The Concept of a Boundary between the Latin and the Byzantine Civilizations in Europe

Article excerpt

Introduction

Debate over the emergence of particular civilizations, as seen in historical-geographical perspective, is very popular, both in scientific literature and in journalism. Broad investigations are being conducted, and quite elaborate classifications as well as typologies are being developed. Knowledge of the spatial reaches of different civilizations and of their mutual relations is supposed to constitute the starting point for the analysis of the actual or potential threats, which might - and in the opinion of some scholars inevitably do - lead to the inter-civilizational conflicts.

This kind of reasoning is based on the assumption that cultural or ideological differences between civilizations must bring about enmity and wars. Such confrontations are usually held to be determined by the essential differences of religious systems, worldviews or philosophy.

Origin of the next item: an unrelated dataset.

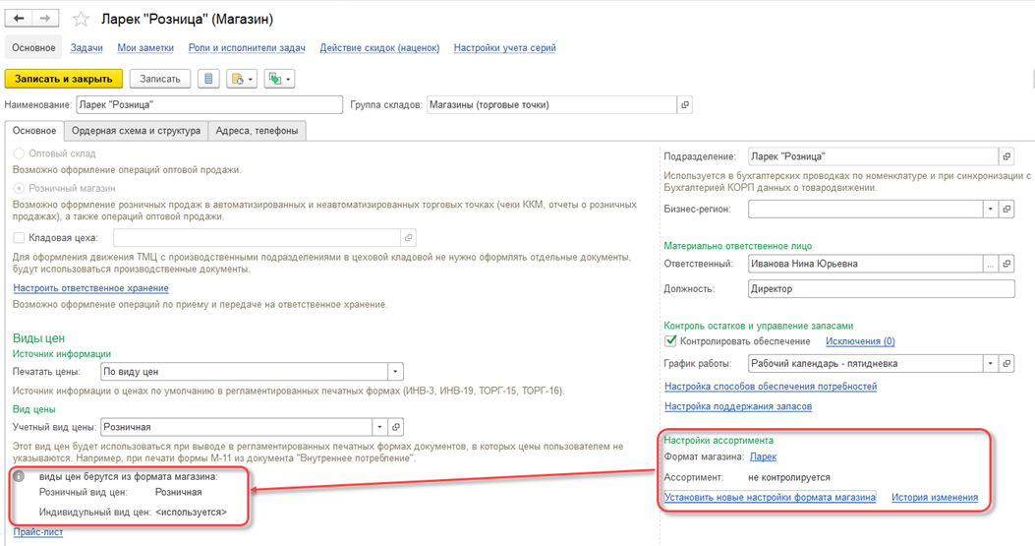
Task: Switch to Ордерная схема и структура tab
Action: point(136,130)
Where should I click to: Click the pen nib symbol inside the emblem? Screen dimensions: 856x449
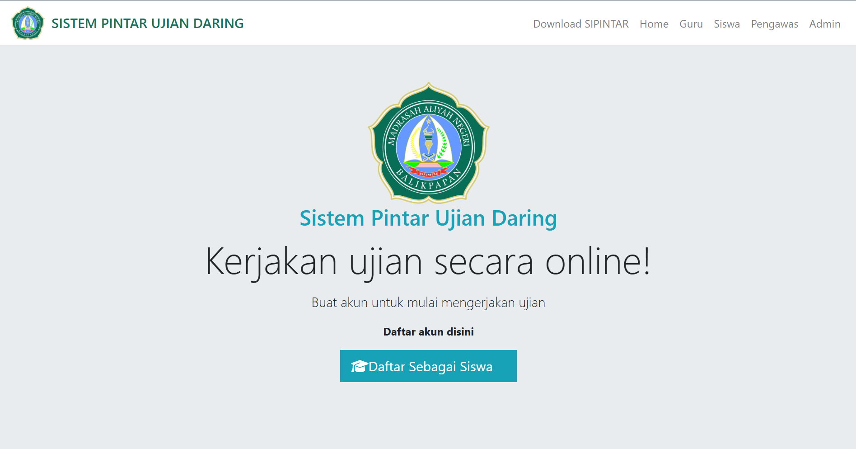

There has been a recent surge of interest in this topic associated with the book by Samuel P. Huntington, published in 1996 in the United States, entitled The Clash of Civilizations and the Remaking of the World Order, a worldwide bestseller. This book, translated into numerous languages, has stirred a vivid scholarly and journalistic discussion.

It is generally thought that this book not only tries to explain a lot of historical events but also proposes a rational basis for political evolution. According to many, it may also constitute the foundation for the development of geopolitical projections into the future. Initial opinions of its correctness and universality turned soon afterwards into attacks concerning its scientific value. The intellectual stir caused by this book has proven to be creative, since numerous studies and reports have appeared; these relate to the philosophy of history, geography, political science and sociology.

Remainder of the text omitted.